[Stored entries]
-.-.-
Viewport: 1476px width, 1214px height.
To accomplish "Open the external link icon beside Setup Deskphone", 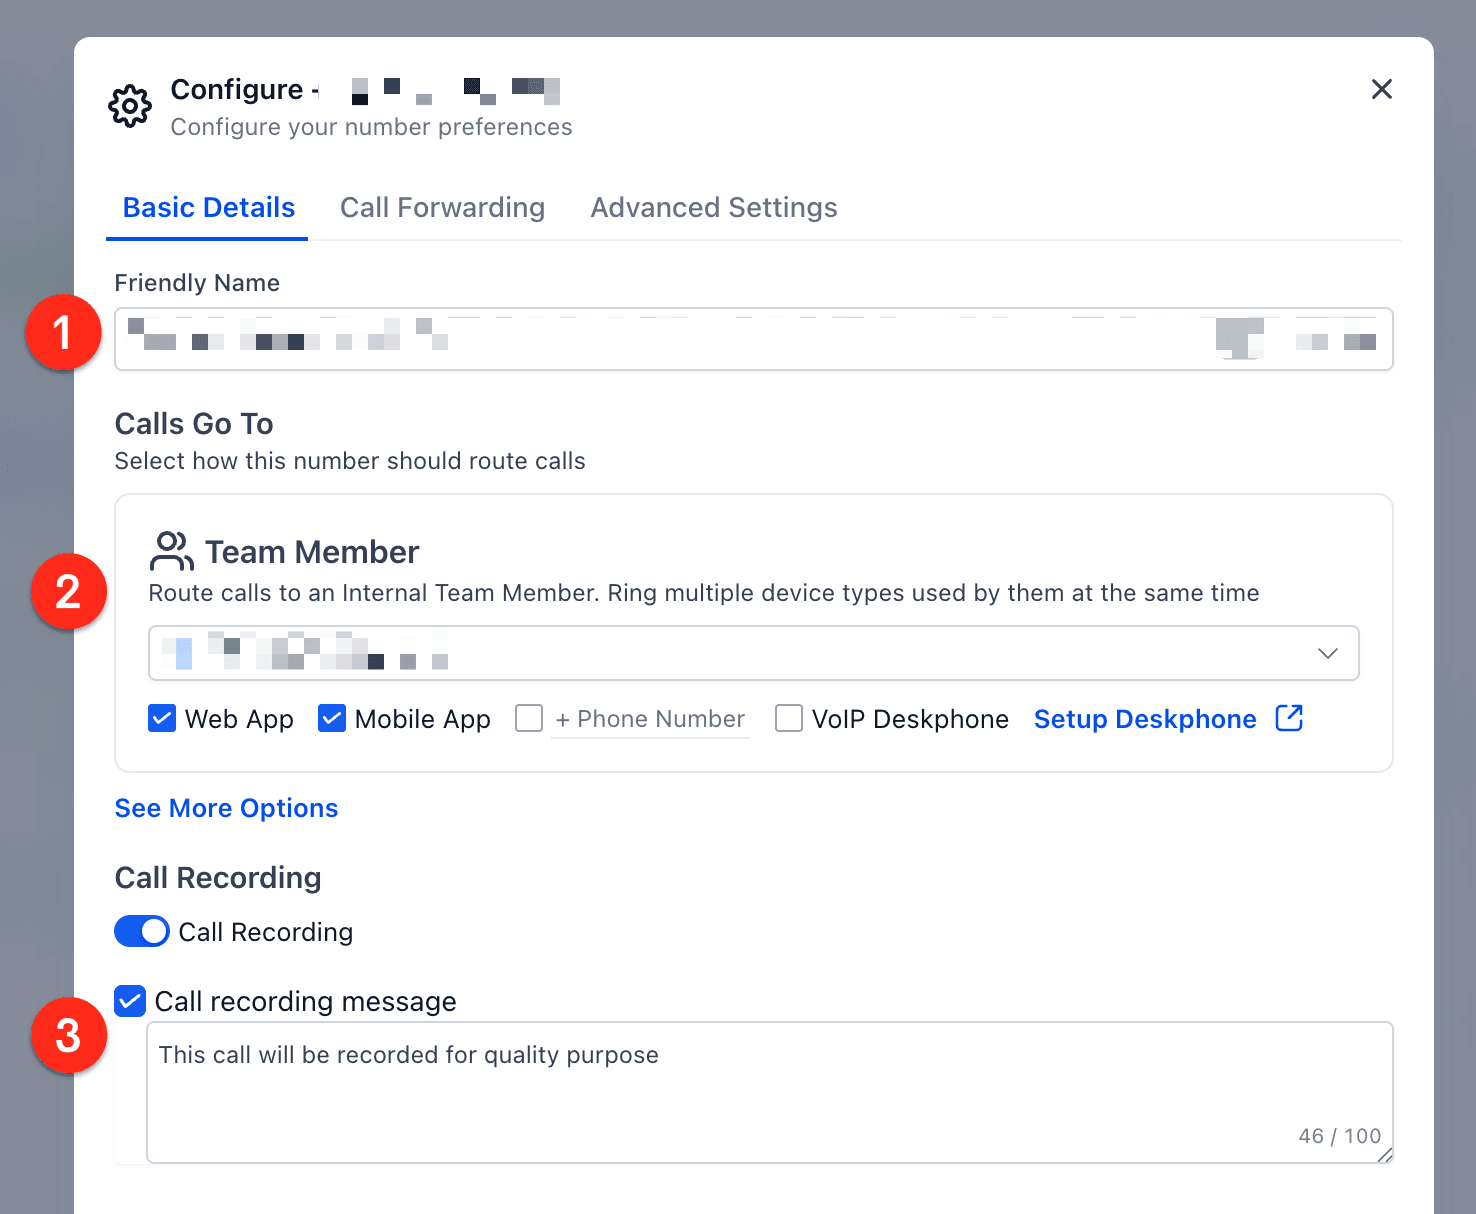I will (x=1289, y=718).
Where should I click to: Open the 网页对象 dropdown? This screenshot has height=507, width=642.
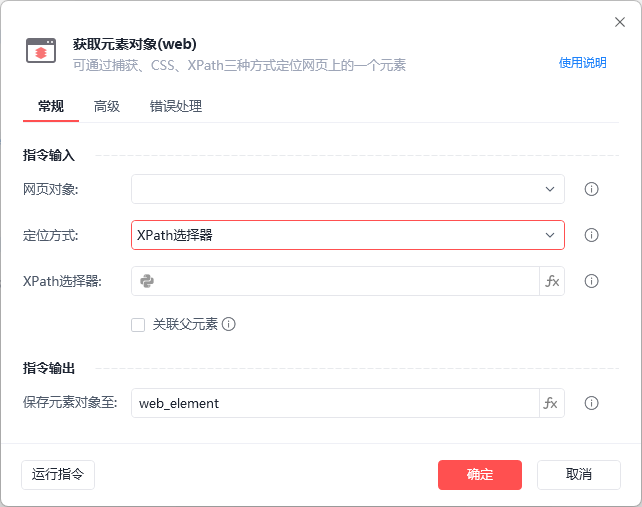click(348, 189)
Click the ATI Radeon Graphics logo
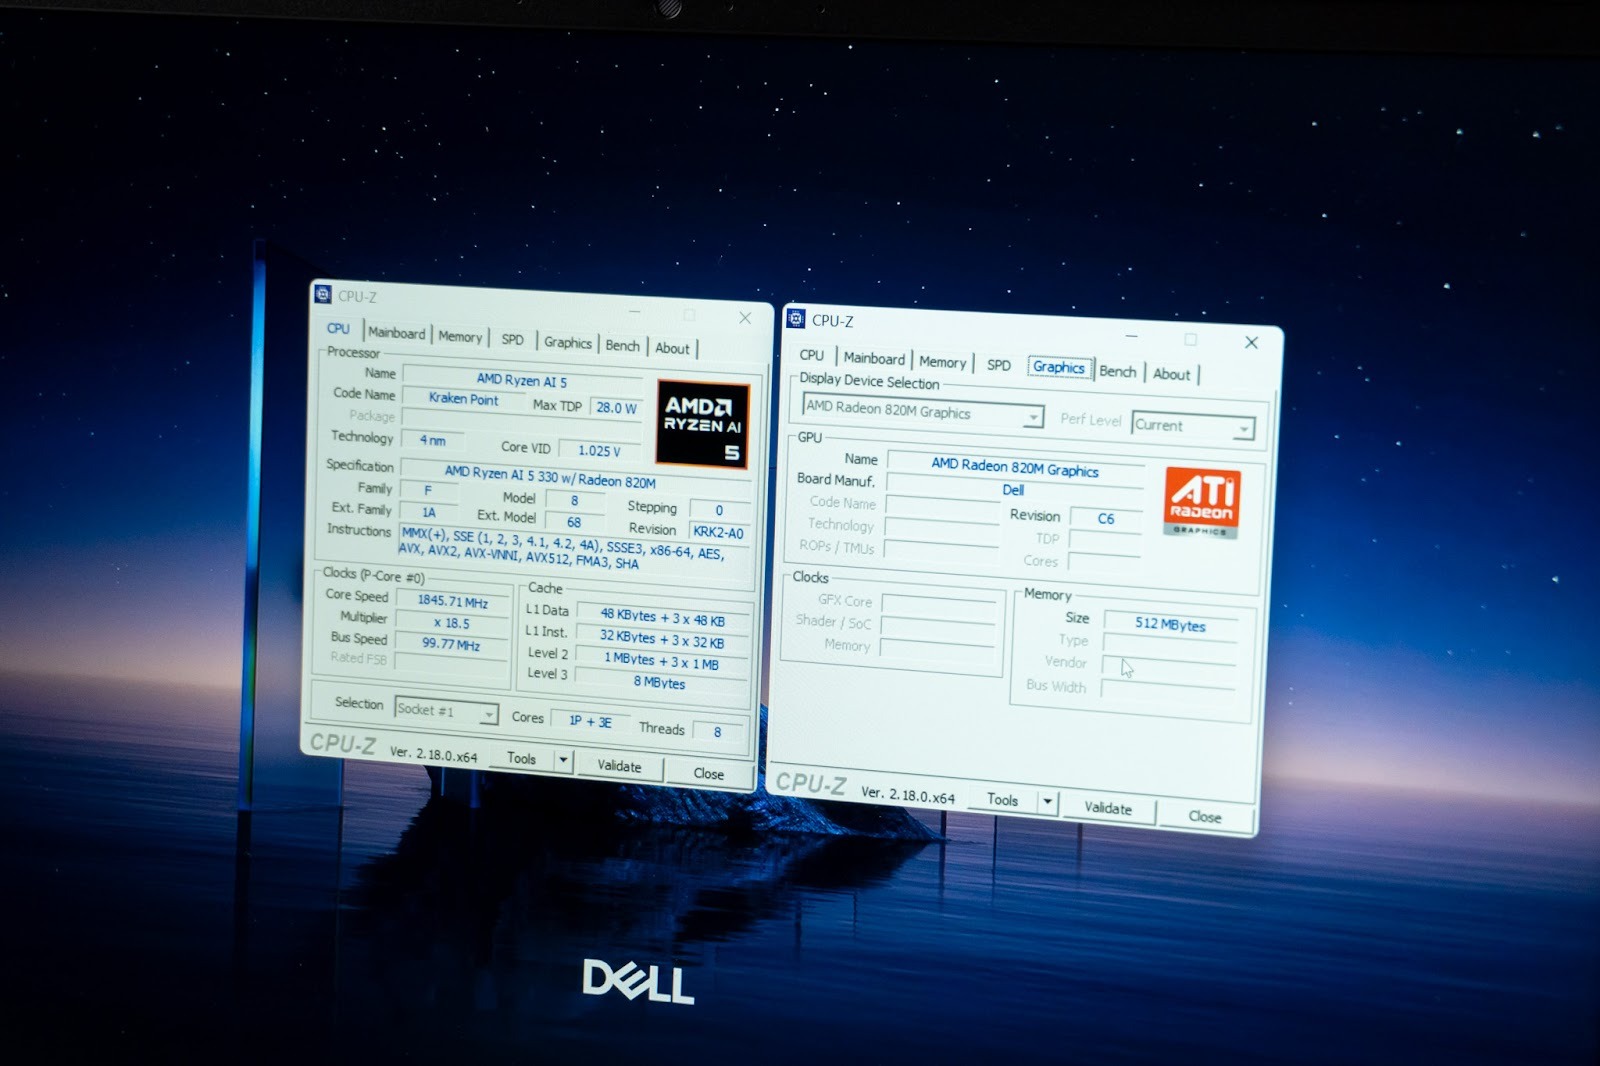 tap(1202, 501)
-.-.-
(Exercise directions):
Where the line containing "Where should I" appears in the records above, begin copying and continue exactly through the last line, with nothing else; omit every picture.

(Result):
Where should I click to: Open the 网页对象 dropdown? This screenshot has height=507, width=642.
click(348, 189)
Click the ATI Radeon Graphics logo
 tap(1202, 501)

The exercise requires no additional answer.